— What the task requires —
Report, from the records below, every line where the word "nosotros" appears.

— Excerpted records —
┏━━

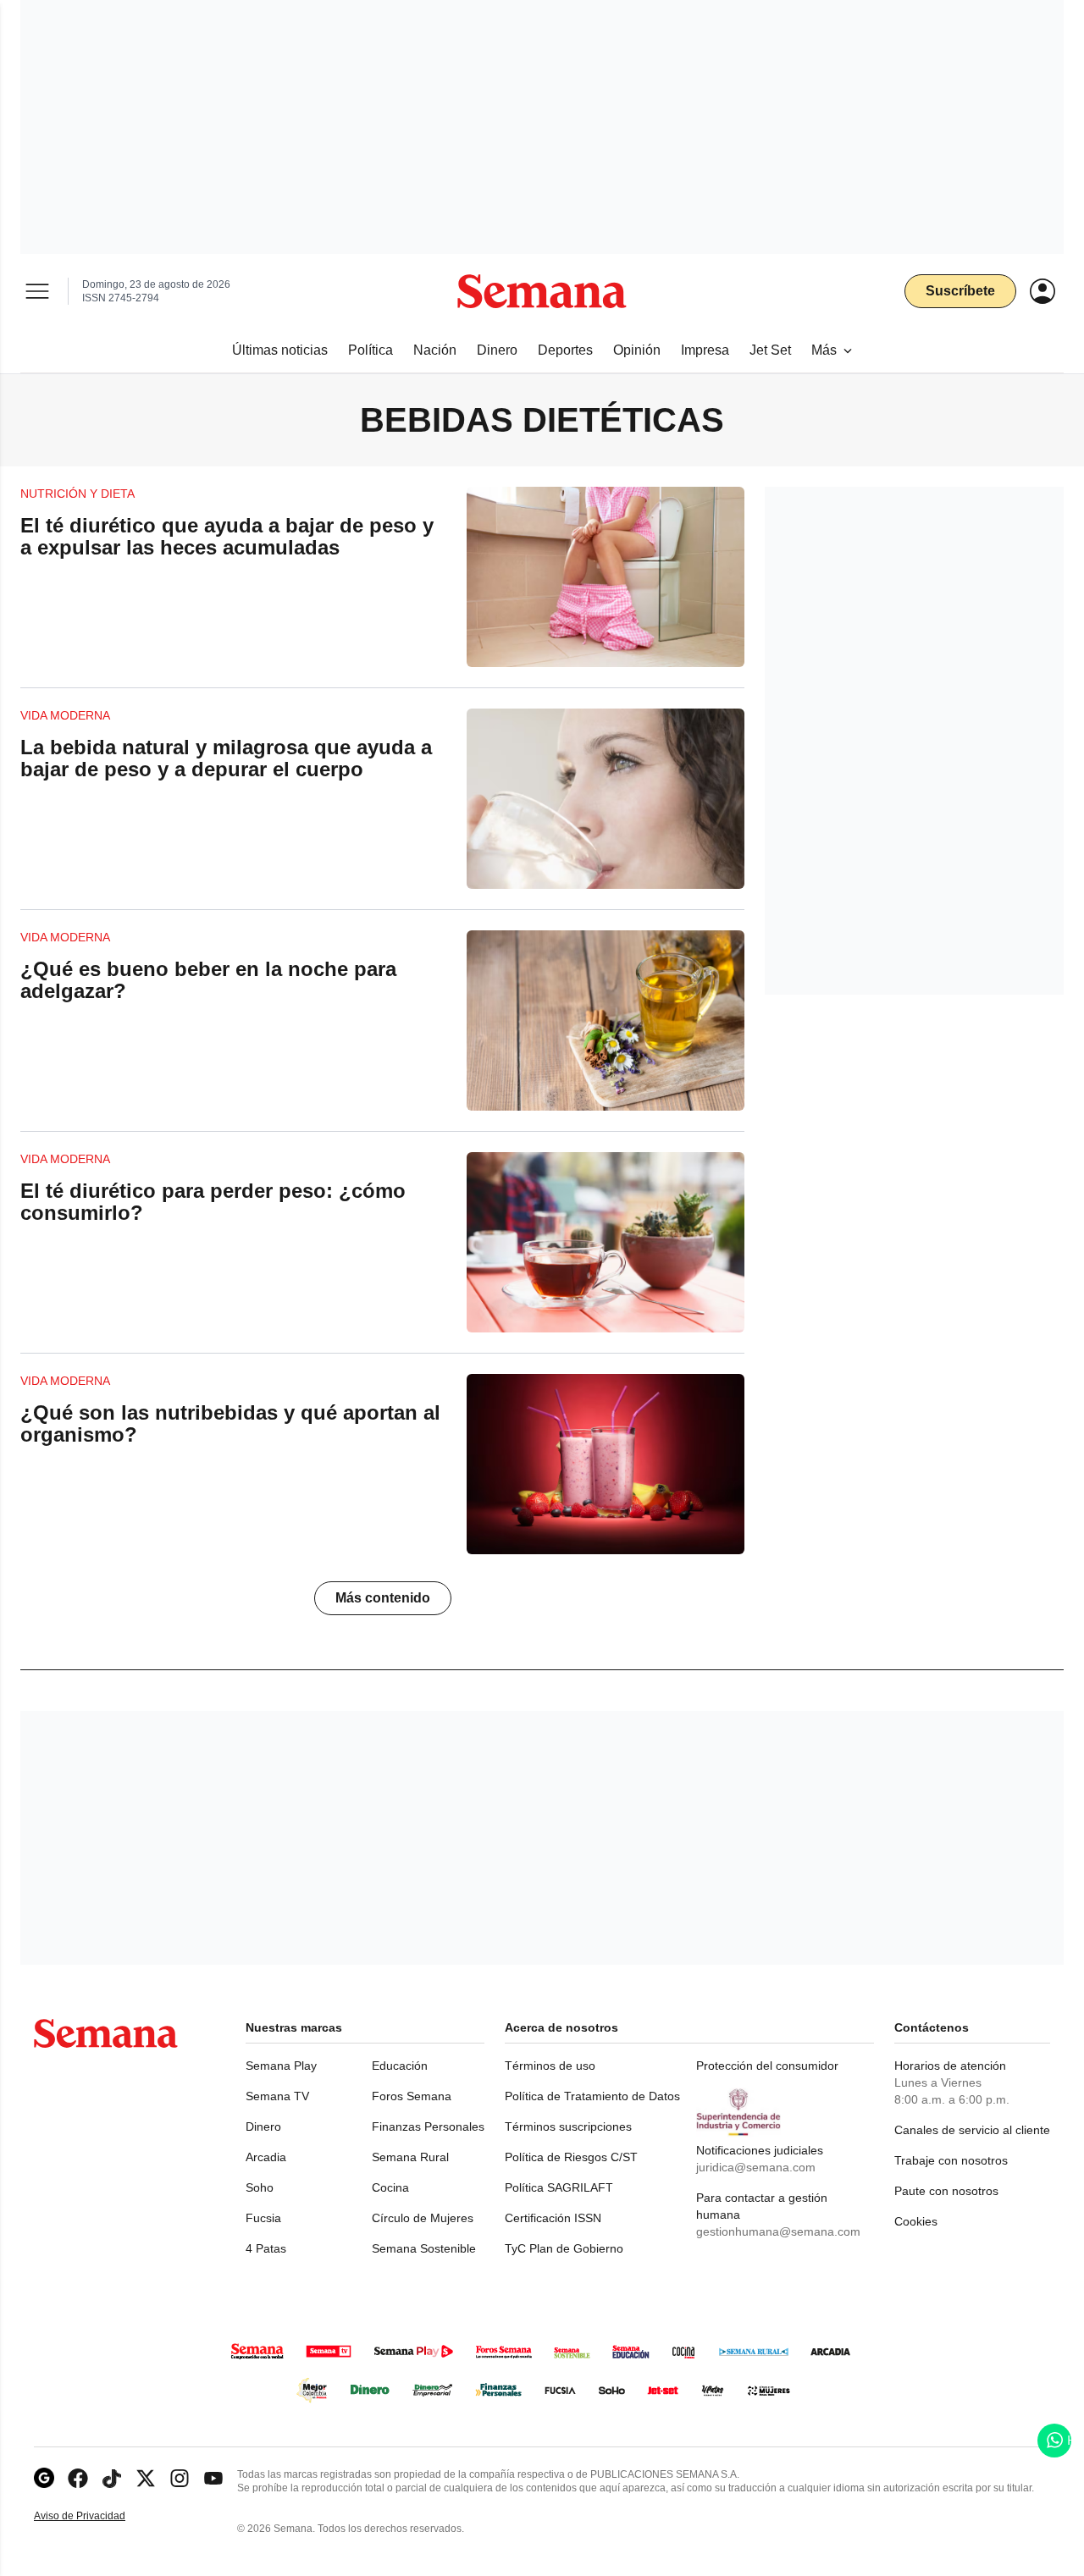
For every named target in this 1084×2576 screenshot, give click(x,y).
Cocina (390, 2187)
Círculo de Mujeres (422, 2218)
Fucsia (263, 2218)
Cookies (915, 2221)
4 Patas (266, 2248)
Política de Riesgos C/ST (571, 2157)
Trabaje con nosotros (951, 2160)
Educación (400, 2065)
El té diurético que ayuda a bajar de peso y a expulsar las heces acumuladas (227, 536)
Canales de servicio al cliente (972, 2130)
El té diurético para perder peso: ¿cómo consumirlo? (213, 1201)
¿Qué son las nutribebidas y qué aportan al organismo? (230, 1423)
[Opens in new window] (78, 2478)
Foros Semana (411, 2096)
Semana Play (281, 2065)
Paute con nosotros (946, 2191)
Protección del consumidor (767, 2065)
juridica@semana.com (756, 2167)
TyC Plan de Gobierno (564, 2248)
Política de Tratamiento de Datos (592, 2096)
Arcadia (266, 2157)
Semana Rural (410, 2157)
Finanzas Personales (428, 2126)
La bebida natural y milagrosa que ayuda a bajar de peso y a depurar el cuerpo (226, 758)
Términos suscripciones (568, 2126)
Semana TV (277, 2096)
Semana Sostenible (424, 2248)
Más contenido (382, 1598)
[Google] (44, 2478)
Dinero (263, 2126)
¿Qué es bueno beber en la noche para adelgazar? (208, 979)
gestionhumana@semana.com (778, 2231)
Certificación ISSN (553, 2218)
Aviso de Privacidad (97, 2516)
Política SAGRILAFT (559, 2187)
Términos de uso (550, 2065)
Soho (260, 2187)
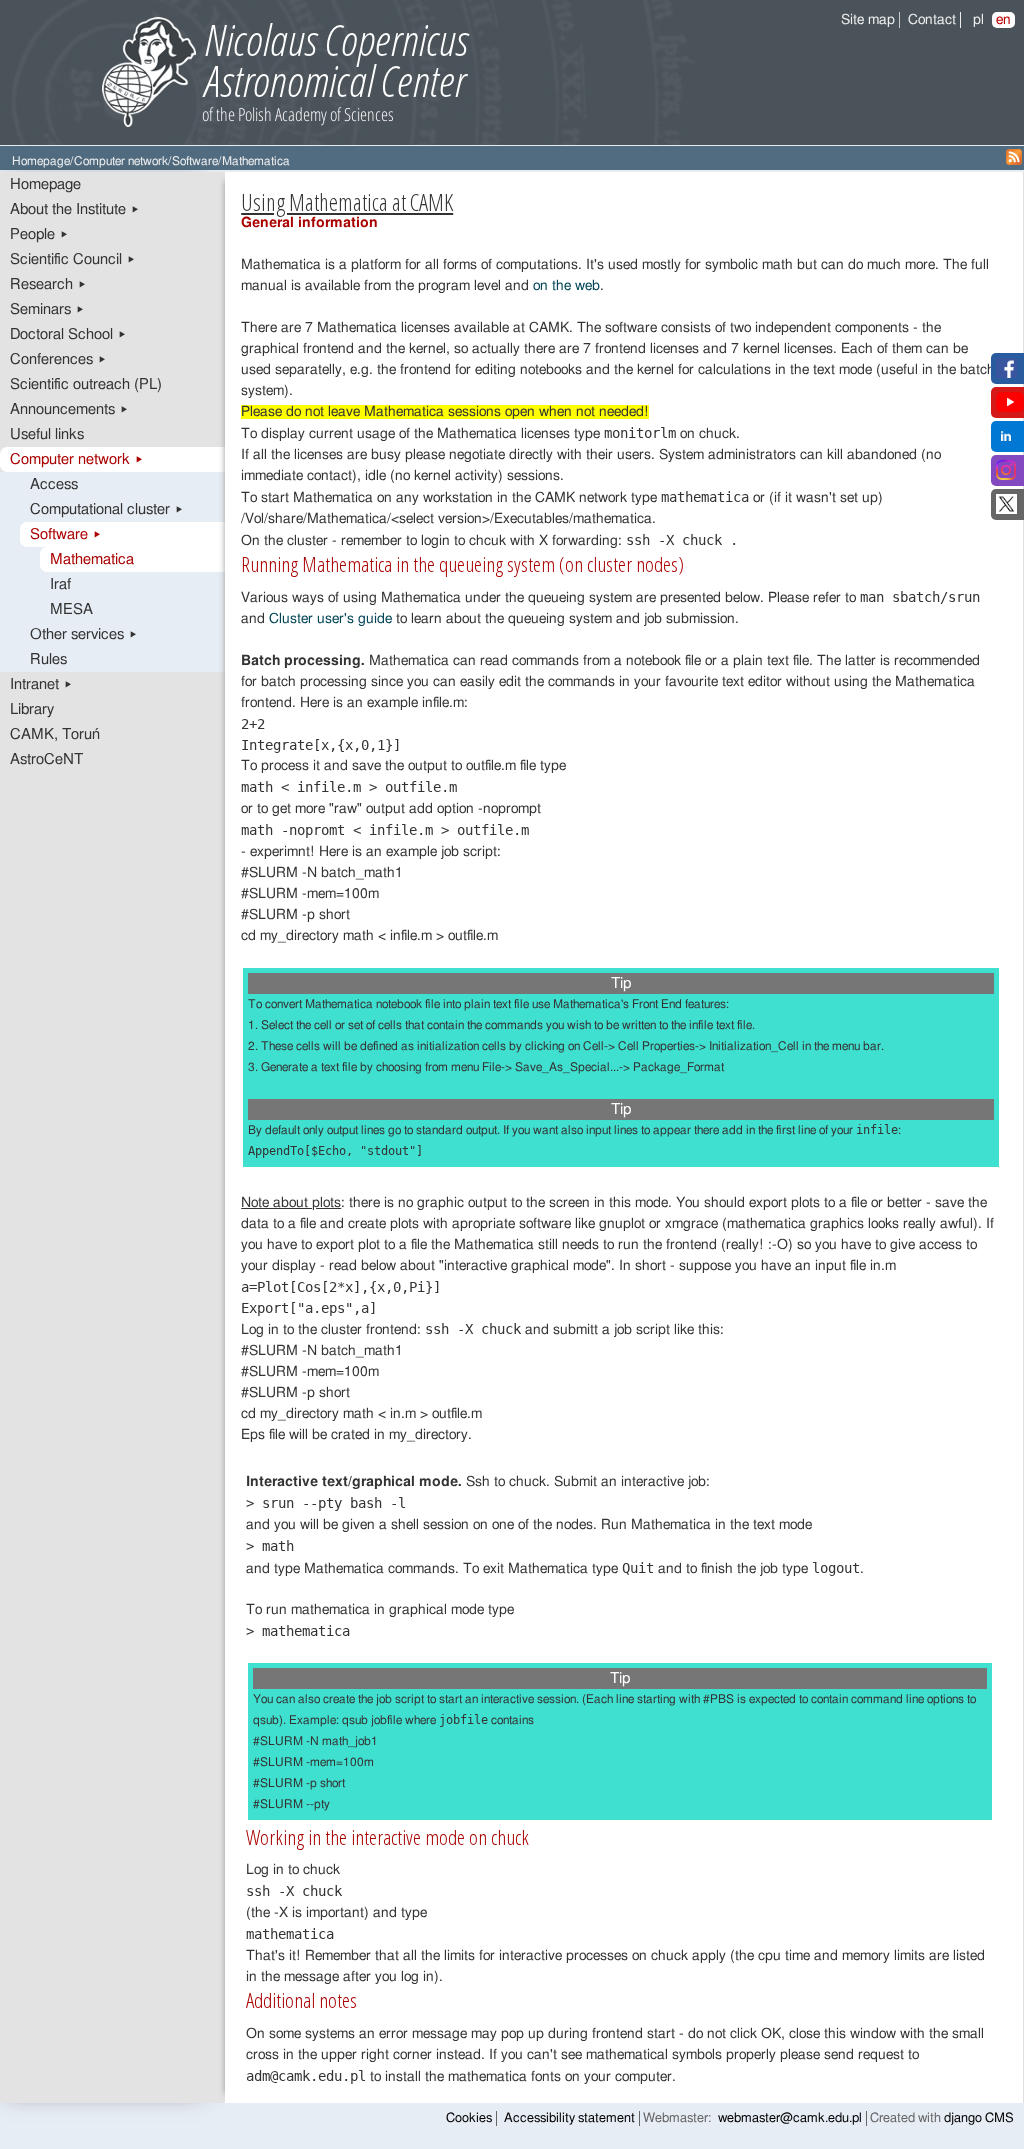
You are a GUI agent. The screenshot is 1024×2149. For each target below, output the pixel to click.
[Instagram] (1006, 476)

┗━━

— Expected answer —
Trabaje con nosotros (951, 2160)
Paute con nosotros (946, 2191)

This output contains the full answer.